Some very skilled obstetricians will do a vaginal breech extraction in women having their second or third child, provided the weight of the present baby is not any larger than the previous ones, and the breech is “frank.” This means the thighs are flexed upon the abdomen, and the lower extremities are extended: think of the baby folded in half. The whole buttock of the baby “plugs” the pelvic rim of the mother.
When the breech is “complete,” which means that the thighs are flexed upon the abdomen, and the smaller extremities are also flexed against the thighs (think of the baby folded in thirds, assuming an inverted letter “N” if you look at it from the side), a CS is the safest way to deliver the baby. This is because when the smaller extremities are folded against the thighs, there are spaces between the small parts and the pelvic bones for the umbilical cord to fall through, into the vagina and out, especially when the bag of waters ruptures. This is called “cord prolapse,” an emergency situation where a CS should be done immediately. For the same reason, when the baby presents with a single foot or both feet (called single or double footling, respectively), we do not attempt a vaginal delivery.
How does one know the baby’s presentation? The obstetrician usually does an internal examination from the 36th week of pregnancy onwards, and the presentation can be determined. A pelvic ultrasound can clear up any doubts.
Another presentation that will warrant a CS will be shoulder presentation. Here, the baby lies transversely in the abdomen of the mother, and may present its back, front, or with either arm. In unusual cases of shoulder presentations, e.g. very small, preterm babies that are no longer alive, a vaginal delivery might be attempted. Sometimes, the baby presents with its face. Provided the chin is anterior, there is room for considering a vaginal delivery. One thing to remember, though, is that face presentations often come with a narrow pelvic bone.
Many times the pregnant woman has medical complications. This includes severe preeclampsia, where the blood pressure shoots up to very high levels, endangering both mother and child. The obstetrician will judiciously decide on a CS. In some cases too, when the placenta is way below and completely obstructs the passageways (a condition called placenta previa), a normal delivery will not be possible.
Normal delivery after CS
Is a normal delivery possible after a CS? Many obstetricians do VBACs (vaginal birth after a cesarean) provided strict criteria are met. The argument is, when the conditions that led to the previous CS are no longer present (e.g. placenta previa, breech presentation) there is always room to consider a normal delivery.
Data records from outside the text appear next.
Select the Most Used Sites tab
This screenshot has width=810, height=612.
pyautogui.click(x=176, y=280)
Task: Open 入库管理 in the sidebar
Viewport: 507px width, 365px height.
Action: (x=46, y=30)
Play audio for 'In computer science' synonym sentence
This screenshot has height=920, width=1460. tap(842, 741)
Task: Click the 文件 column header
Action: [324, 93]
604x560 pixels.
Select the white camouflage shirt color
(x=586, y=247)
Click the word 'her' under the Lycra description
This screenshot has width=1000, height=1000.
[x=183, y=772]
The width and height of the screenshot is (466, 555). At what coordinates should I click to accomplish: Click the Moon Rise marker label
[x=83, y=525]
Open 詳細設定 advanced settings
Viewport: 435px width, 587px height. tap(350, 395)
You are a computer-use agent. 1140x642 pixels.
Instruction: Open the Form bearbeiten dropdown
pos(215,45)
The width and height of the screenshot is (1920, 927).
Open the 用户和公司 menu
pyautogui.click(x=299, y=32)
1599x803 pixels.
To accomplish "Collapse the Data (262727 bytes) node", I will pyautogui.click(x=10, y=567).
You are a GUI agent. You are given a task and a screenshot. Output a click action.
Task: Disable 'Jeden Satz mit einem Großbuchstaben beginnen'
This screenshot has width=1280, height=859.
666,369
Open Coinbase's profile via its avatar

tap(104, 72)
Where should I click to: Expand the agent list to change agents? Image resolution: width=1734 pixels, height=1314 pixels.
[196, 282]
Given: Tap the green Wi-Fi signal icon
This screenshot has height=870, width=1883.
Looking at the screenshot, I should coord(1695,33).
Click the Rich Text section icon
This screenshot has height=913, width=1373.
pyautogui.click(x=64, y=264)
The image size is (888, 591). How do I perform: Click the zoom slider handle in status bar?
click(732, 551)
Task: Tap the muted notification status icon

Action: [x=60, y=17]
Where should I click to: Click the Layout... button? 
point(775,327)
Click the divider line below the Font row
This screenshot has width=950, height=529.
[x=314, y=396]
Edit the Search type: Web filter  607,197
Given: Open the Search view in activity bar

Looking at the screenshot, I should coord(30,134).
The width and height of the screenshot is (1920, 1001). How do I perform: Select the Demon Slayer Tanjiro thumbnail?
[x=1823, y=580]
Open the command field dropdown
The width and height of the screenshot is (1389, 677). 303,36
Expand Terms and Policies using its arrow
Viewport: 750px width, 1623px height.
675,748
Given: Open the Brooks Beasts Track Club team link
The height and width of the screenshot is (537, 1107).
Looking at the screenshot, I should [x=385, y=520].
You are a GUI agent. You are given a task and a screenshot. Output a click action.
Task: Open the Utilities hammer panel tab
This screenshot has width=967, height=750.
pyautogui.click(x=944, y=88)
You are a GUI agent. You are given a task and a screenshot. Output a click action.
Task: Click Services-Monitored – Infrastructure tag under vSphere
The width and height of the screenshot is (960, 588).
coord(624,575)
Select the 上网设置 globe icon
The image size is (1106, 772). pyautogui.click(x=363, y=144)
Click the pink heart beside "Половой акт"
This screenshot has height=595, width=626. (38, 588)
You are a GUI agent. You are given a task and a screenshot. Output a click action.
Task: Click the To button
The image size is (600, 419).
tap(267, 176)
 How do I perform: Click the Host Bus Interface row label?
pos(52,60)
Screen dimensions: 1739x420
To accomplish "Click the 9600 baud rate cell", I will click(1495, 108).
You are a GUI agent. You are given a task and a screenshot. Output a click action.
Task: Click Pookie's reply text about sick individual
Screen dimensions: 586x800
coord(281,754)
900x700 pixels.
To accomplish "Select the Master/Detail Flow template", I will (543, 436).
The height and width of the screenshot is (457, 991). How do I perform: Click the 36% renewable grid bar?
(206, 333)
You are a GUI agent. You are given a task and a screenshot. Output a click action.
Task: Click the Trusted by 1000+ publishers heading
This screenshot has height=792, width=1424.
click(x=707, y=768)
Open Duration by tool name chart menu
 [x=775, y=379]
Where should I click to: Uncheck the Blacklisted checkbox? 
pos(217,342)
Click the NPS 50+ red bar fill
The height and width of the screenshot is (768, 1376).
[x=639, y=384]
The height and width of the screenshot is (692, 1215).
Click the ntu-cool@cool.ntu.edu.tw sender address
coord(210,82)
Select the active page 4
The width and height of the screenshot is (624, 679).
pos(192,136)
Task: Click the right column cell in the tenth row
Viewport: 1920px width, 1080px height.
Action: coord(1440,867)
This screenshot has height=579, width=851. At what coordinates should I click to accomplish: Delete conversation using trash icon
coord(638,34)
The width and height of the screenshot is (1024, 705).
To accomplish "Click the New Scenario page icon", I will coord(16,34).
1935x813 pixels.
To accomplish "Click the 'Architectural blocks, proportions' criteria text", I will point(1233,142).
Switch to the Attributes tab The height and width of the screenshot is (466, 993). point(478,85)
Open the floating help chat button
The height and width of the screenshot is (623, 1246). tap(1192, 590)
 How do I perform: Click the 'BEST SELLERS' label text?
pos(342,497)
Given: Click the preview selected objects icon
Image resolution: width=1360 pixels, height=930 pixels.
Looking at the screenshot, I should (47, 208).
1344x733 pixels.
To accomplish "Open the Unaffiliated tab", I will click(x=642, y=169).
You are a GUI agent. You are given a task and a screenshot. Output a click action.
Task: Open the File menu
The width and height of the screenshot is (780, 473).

Rupture of the uterus after a previous CS is a constant fear. Champions of VBACs cite medical literature and point out that uterine rupture does not occur in carefully chosen patients. They allow these women to go into labor spontaneously, and watch over them very carefully. Many successful vaginal deliveries have been done after a CS.
A word on “elective” cesarean section—that is, a CS done for no reason other than the mother’s wish: Don’t. A CS is still a major surgical procedure, with its concomitant surgical and anesthetic risks. True, it is a very safe procedure during these times. But compared to a normal vaginal delivery, the risks are still higher. There is more blood loss. If it is labor pains that one is afraid of, there are safe anesthesia procedures (e.g. epidurals) that could help you.
Talk to your obstetrician about what worries you. She will be more than glad to answer your queries. And Katherine? She delivered a 6-pound boy—yes, normally! — BM, GMA News
Dr. Alice M. Sun-Cua is an author and practicing obstetrician-gynecologist at the San Juan de Dios Hospital in Pasay City.